══ WORKING DATA ══
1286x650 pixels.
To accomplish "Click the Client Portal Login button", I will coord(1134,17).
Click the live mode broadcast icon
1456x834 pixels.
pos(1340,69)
═══
STATED GOAL
Copy each of the items above again, word for word, without changing anything.

SOLUTION BELOW
1286x650 pixels.
To accomplish "Click the Client Portal Login button", I will coord(1134,17).
Click the live mode broadcast icon
1456x834 pixels.
pos(1340,69)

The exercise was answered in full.